After more than 18 months, the world remains confined by the myriad difficulties of the COVID-19 pandemic. Challenges brought about by variants, continued closures, and shifting organizational priorities have marketers adding additional responsibilities to an already full plate. Our latest research delves into actions marketing leaders are taking to make the case for marketing spending and the measurement of performance from specific growth strategies used.
Digital marketing transformations
Throughout the course of the pandemic, marketers have led digital transformations at 73% of companies. Ownership of the digital transformation journey has been influenced by firm size, with firms of $500–999M in revenue showing a high of 86.3% leadership. Marketers report investing in digital marketing with the goal of driving business outcomes (e.g., sales, increased revenue, volume, profit) over improving customer experiences or achieving efficiencies. In the latest iteration of The CMO Survey, we have seen an increased investment in digital marketing activities since February of this year, with 77.4% of firms now investing in the optimization of websites and 69% in digital media and search.

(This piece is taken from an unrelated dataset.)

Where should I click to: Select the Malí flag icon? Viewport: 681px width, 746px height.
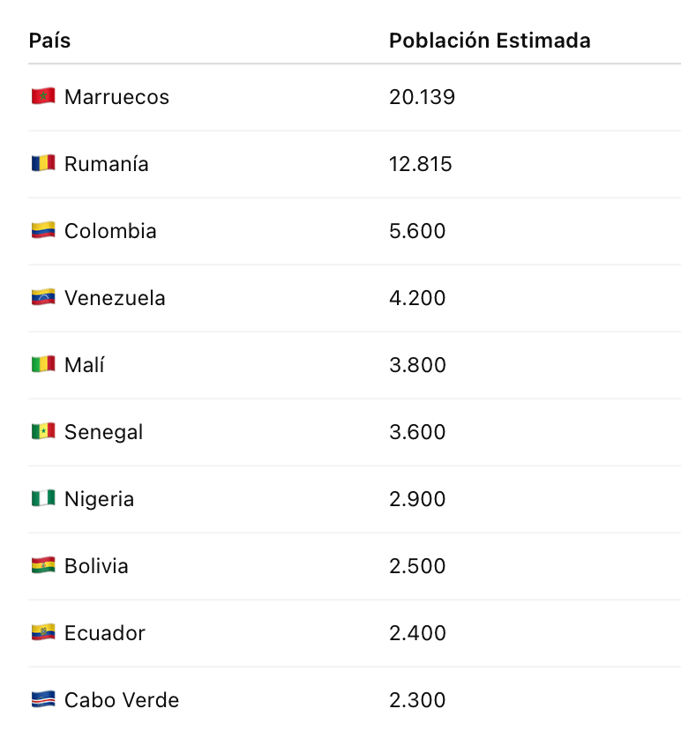(x=43, y=364)
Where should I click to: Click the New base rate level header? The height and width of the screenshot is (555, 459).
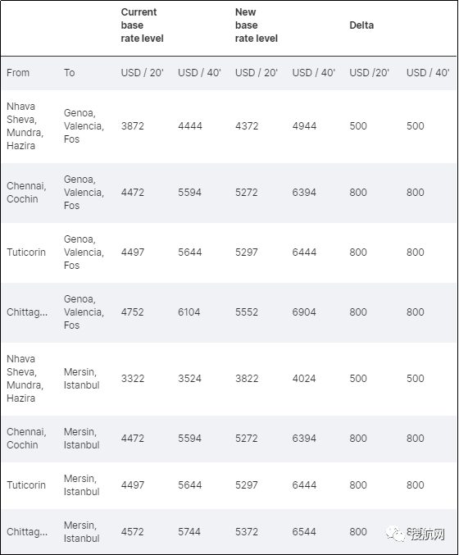click(x=257, y=25)
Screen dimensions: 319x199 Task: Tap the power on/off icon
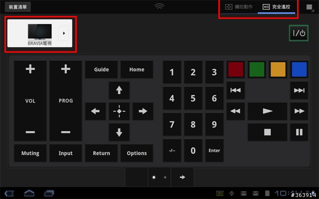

he value of marketing leadership
With increased efforts and spend required over the past year, the pressure to prove the impact of marketing efforts is increasing, with 58.7% of marketing leaders reporting increased pressure from CEOs and 45.1% from CFOs. Marketing leaders make the case for marketing spending by proving alignment with business priorities and strategies, setting reasonable expectations about how marketing will influence returns, and explaining the impact of marketing spending overall. The ability to track the impact of marketing spend in the short term, however, is primarily done through the use of quantitative tools, while the majority of marketers report that longer-term impact remains more of a qualitative valuation. Marketing leaders report that sales impact and customer engagement make up almost 50% of their marketing performance metrics.
Marketing and DEI
Marketers have reported an average increase of around 10% of marketing spend on diversity, equity, and inclusion (DEI) initiatives over the course of the past year, compared with 8.9% in February of 2021. Marketers have shared a difficulty in envisioning opportunities for DE&I-related opportunities as a barrier to their marketing strategy and decision making, but are continuing to consider this a priority for their organizations. Companies continue to evolve their marketing activities associated with DE&I efforts and are reporting more changes in DEI with regard to training, segmentation and targeting, product and services design, and marketing partnerships.